If we look at the stored procedure code we do have the history of what changed. The comment header has two comments that give a description of the last changes to the stored procedure. However, the problem with relying on comments is that they really cannot and should not be trusted. Firstly people forget to put in comments. Secondly people make mistakes and can accidentally move pieces of code around, delete code or add extra code. If someone accidentally pastes some code into a procedure without noticing then they will not comment why it is there.
If we exclude mistakes as a possibility, then using a code review and examining comments could be used, but because humans make mistakes, we cannot rely on comments 100% of the time.
So it is 4 am in the morning, and the accounts department need to process the payroll by 6 am, otherwise no one will get paid. The developers are fast asleep. What is causing the payroll reconciliation to find an error and stop?
This is where you really need to use source control and be comfortable using that to find out what has actually happened to the code, rather than just looking at what the comments might or might not say.
So let's take a look at how we can use the history in source control to find out what happened. Each source control system is different. TFS even has a web front end so you do not have to download a repository or any source control tools.
In this example I am using the Visual Studio online version, where you can navigate to the code tab and drill down until you find the “get_salary” stored procedure. You can see the history of the file and which check-ins have had an impact on the “get_salary” stored procedure.
If we look at the last check-in, we see that there are three changes that occurred together:
- A new stored procedure
- A change to the sqlproj file which is caused by adding the new procedure
- The stored procedure which has had its contents changed.
We can see all of these changes below.
Here we see the check-in comments. For me, these are similar to standard comments. Although useful, they do risk being incorrect due to people making mistakes.
The website also lets us view changes on a file by file basis. To see the details of the changes, just click on the file in the tree on the left hand side and then “Compare” to see the differences.
What we see in this case is that there is a new test stored procedure to generate dummy higher salaries which has the code we would expect to be in the actual procedure that got released to production. It is highly likely that the developer copied and pasted the original stored procedure and simply changed the one wrong one. This should have really been covered by unit and integration tests, but that is for another article!
If you do not have TFS then you should find out how to view the history in the source control system you use. All source control systems let you view history but they all have their own set of tools to do it.

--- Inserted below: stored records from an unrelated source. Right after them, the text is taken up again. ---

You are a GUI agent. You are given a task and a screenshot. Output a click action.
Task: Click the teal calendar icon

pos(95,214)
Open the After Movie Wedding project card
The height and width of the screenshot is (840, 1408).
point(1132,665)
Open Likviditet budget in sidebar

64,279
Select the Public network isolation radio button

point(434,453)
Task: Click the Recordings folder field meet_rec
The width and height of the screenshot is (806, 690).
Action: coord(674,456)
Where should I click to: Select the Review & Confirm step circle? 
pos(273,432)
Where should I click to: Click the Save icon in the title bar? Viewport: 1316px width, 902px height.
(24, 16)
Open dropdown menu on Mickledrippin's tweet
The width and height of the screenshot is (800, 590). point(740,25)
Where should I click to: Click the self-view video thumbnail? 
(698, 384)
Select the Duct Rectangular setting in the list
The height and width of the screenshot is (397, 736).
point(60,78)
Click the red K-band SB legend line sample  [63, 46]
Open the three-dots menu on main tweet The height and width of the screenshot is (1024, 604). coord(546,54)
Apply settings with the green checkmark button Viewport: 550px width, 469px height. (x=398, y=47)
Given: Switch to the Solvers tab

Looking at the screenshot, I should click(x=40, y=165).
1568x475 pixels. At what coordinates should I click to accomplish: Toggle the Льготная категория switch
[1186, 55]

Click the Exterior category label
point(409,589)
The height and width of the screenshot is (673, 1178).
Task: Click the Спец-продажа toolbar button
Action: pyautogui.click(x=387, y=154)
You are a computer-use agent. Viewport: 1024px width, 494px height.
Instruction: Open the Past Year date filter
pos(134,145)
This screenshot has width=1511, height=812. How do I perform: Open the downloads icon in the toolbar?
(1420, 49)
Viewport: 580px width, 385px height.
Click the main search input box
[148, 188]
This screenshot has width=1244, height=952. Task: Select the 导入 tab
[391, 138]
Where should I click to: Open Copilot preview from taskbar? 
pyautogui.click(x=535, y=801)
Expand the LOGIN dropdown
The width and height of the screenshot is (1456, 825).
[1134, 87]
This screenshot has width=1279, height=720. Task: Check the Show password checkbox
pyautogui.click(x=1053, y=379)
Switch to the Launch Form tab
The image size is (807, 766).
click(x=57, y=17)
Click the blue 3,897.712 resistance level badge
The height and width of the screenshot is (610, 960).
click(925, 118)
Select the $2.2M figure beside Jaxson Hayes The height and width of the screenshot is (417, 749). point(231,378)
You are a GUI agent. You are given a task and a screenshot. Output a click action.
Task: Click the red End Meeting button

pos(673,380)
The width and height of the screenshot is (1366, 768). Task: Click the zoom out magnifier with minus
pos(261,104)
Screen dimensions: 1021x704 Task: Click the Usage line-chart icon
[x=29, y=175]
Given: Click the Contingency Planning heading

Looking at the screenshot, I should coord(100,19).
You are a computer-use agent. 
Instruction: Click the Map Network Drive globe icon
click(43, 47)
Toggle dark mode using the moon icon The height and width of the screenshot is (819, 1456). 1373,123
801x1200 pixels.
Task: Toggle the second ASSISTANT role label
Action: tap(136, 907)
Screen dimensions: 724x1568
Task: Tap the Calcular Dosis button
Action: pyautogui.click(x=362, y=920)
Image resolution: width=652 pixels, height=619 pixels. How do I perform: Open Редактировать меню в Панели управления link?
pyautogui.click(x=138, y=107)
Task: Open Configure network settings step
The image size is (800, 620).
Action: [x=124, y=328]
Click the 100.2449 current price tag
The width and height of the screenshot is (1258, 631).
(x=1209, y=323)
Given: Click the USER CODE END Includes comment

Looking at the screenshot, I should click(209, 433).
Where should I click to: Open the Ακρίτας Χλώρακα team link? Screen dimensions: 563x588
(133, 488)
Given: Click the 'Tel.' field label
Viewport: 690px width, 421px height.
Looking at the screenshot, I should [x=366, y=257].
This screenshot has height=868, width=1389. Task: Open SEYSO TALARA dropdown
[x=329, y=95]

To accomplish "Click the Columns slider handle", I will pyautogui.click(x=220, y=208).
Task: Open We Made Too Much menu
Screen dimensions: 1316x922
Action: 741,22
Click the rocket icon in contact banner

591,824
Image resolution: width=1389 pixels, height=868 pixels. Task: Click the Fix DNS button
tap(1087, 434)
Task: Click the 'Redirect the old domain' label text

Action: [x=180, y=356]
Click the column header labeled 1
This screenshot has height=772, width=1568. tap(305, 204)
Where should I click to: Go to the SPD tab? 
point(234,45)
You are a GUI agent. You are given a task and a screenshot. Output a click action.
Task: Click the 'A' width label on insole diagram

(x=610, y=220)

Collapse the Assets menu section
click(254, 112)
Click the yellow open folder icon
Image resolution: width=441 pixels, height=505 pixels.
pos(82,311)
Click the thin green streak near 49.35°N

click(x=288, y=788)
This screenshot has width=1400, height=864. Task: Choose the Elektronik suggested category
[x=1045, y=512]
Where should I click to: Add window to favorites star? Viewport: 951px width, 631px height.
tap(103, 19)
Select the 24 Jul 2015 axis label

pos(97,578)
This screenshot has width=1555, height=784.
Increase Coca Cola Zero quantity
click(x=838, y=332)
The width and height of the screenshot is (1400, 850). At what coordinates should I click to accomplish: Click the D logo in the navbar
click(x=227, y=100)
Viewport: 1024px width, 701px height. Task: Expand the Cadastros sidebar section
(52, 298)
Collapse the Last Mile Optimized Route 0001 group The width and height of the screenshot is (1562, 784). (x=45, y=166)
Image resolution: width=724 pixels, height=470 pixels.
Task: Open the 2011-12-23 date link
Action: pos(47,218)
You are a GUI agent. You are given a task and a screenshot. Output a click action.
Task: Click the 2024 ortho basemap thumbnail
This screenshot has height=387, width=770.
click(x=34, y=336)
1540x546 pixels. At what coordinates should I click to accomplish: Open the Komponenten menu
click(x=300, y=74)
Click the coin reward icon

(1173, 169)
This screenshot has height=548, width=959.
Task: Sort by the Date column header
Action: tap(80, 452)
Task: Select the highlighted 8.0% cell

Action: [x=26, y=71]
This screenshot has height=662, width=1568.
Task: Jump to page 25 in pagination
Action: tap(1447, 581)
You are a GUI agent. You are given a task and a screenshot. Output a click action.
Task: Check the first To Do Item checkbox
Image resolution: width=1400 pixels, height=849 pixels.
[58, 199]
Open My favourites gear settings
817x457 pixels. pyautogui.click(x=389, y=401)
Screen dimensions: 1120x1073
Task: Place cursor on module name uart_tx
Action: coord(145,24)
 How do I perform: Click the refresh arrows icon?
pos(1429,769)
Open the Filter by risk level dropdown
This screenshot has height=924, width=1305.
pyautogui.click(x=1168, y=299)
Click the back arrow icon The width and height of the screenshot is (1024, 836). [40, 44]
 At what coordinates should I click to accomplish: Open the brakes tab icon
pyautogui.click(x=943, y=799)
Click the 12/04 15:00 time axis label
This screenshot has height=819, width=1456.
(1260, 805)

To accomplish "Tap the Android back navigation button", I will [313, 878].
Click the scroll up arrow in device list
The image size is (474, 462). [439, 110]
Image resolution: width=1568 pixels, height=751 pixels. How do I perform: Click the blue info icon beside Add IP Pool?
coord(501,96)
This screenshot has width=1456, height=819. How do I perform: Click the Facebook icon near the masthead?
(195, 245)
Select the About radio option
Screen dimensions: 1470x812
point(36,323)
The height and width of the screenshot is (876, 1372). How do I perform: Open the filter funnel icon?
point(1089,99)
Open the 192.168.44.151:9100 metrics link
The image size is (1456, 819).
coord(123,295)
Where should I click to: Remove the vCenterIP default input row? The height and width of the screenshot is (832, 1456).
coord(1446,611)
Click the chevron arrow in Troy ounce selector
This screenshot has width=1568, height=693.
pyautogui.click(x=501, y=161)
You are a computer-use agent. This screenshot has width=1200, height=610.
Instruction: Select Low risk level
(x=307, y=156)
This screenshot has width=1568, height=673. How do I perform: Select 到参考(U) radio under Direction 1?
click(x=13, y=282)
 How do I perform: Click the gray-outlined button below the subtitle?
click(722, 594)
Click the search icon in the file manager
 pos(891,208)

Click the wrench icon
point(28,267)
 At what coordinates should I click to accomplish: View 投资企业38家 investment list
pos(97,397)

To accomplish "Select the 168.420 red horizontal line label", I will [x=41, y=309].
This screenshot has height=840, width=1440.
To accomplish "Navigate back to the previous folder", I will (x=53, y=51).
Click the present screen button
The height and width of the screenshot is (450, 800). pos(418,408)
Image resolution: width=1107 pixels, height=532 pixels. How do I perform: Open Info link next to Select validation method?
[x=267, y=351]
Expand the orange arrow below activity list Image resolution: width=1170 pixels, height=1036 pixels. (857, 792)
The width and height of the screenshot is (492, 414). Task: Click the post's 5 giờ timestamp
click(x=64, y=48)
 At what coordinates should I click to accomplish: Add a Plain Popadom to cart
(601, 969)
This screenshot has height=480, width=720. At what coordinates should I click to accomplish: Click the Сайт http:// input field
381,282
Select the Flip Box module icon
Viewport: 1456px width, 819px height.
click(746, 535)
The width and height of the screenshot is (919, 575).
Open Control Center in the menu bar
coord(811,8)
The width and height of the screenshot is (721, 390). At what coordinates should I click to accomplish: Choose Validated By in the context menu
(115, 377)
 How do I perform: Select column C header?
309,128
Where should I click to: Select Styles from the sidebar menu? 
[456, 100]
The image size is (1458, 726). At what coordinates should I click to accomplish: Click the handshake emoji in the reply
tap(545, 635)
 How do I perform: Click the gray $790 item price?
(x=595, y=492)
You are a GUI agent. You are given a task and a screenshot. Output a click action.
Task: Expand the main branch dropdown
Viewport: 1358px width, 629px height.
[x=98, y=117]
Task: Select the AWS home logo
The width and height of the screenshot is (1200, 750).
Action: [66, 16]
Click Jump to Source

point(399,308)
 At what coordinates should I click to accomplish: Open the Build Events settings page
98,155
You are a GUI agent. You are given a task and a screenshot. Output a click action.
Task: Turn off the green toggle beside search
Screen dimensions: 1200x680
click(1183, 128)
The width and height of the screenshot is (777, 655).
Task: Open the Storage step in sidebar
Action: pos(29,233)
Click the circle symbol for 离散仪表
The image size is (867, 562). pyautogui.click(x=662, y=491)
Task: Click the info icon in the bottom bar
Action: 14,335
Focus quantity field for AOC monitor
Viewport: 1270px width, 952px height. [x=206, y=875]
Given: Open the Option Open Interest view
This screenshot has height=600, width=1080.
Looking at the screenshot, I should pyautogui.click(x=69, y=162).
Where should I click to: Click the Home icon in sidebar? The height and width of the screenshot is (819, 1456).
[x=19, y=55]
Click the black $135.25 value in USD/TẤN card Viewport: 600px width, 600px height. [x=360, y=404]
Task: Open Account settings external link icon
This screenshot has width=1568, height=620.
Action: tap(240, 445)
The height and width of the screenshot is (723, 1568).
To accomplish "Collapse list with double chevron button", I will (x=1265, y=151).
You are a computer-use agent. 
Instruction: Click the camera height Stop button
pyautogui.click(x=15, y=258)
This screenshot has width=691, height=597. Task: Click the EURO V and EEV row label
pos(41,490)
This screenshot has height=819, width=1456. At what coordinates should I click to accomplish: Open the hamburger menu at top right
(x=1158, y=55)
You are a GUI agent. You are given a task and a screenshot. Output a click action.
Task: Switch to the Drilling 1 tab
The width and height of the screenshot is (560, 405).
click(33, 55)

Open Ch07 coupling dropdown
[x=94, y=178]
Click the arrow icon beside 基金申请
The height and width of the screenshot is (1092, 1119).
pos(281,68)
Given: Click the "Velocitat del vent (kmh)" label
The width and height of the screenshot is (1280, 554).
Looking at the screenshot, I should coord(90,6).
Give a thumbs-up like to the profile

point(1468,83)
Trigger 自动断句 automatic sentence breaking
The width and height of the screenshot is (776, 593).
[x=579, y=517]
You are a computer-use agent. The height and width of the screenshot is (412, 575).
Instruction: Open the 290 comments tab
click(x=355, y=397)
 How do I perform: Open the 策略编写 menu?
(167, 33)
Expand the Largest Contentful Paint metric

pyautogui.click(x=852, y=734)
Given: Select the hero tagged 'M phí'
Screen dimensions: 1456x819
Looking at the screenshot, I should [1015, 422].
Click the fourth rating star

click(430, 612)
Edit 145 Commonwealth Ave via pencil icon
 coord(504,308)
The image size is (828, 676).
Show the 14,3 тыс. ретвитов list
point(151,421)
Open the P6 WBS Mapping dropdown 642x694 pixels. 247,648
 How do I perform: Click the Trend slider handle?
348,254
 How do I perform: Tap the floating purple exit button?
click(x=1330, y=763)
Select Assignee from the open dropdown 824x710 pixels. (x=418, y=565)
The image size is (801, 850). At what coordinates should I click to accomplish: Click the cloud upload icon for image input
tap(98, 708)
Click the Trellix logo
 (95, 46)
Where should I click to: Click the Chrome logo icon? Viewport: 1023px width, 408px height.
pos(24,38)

Using the source control history is how to find out how your code got into the state it is currently in, not comments at the top of a stored procedure. If we also have app code that has changed we can easily see what that was like at the check-in, maybe the app and db code are in the same solution, which makes it really simple. Even the database and app code are in different solutions or source control systems if you have a date and time you can use when the file you were interested in was changed, to figure out what the app code was doing just look at the files as they existed at that time.